* Data supplied *
——————

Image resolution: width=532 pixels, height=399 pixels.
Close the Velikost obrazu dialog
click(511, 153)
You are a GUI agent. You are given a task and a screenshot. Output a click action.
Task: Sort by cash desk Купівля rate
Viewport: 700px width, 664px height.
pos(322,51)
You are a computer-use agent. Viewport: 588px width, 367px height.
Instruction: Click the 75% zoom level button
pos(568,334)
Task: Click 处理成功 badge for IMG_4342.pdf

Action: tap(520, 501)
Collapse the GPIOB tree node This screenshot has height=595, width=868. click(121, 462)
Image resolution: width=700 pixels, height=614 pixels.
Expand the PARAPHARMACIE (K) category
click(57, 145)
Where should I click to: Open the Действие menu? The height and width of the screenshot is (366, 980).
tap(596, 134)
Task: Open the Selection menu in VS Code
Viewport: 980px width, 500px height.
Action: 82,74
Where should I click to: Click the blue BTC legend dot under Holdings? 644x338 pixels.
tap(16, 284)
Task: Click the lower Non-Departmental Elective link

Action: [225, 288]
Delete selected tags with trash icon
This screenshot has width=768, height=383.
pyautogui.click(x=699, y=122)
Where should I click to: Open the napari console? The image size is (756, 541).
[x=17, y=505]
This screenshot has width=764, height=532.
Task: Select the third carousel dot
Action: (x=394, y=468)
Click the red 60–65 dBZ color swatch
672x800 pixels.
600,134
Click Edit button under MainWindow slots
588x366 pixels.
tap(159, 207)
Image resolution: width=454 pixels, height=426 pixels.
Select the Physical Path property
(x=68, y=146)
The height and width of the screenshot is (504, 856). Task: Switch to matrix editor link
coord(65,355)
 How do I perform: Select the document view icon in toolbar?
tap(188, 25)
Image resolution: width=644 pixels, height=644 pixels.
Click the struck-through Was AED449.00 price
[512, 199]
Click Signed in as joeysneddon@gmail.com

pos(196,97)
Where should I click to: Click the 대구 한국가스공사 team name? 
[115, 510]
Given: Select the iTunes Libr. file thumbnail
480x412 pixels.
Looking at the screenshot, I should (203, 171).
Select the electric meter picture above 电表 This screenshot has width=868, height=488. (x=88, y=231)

——————

Restate the records, all of them, precisely as written.

* Answer for this exercise *
Image resolution: width=532 pixels, height=399 pixels.
Close the Velikost obrazu dialog
click(511, 153)
You are a GUI agent. You are given a task and a screenshot. Output a click action.
Task: Sort by cash desk Купівля rate
Viewport: 700px width, 664px height.
pos(322,51)
You are a computer-use agent. Viewport: 588px width, 367px height.
Instruction: Click the 75% zoom level button
pos(568,334)
Task: Click 处理成功 badge for IMG_4342.pdf

Action: tap(520, 501)
Collapse the GPIOB tree node This screenshot has height=595, width=868. click(121, 462)
Image resolution: width=700 pixels, height=614 pixels.
Expand the PARAPHARMACIE (K) category
click(57, 145)
Where should I click to: Open the Действие menu? The height and width of the screenshot is (366, 980).
tap(596, 134)
Task: Open the Selection menu in VS Code
Viewport: 980px width, 500px height.
Action: 82,74
Where should I click to: Click the blue BTC legend dot under Holdings? 644x338 pixels.
tap(16, 284)
Task: Click the lower Non-Departmental Elective link

Action: [225, 288]
Delete selected tags with trash icon
This screenshot has width=768, height=383.
pyautogui.click(x=699, y=122)
Where should I click to: Open the napari console? The image size is (756, 541).
[x=17, y=505]
This screenshot has width=764, height=532.
Task: Select the third carousel dot
Action: (x=394, y=468)
Click the red 60–65 dBZ color swatch
672x800 pixels.
600,134
Click Edit button under MainWindow slots
588x366 pixels.
tap(159, 207)
Image resolution: width=454 pixels, height=426 pixels.
Select the Physical Path property
(x=68, y=146)
The height and width of the screenshot is (504, 856). Task: Switch to matrix editor link
coord(65,355)
 How do I perform: Select the document view icon in toolbar?
tap(188, 25)
Image resolution: width=644 pixels, height=644 pixels.
Click the struck-through Was AED449.00 price
[512, 199]
Click Signed in as joeysneddon@gmail.com

pos(196,97)
Where should I click to: Click the 대구 한국가스공사 team name? 
[115, 510]
Given: Select the iTunes Libr. file thumbnail
480x412 pixels.
Looking at the screenshot, I should (203, 171).
Select the electric meter picture above 电表 This screenshot has width=868, height=488. (x=88, y=231)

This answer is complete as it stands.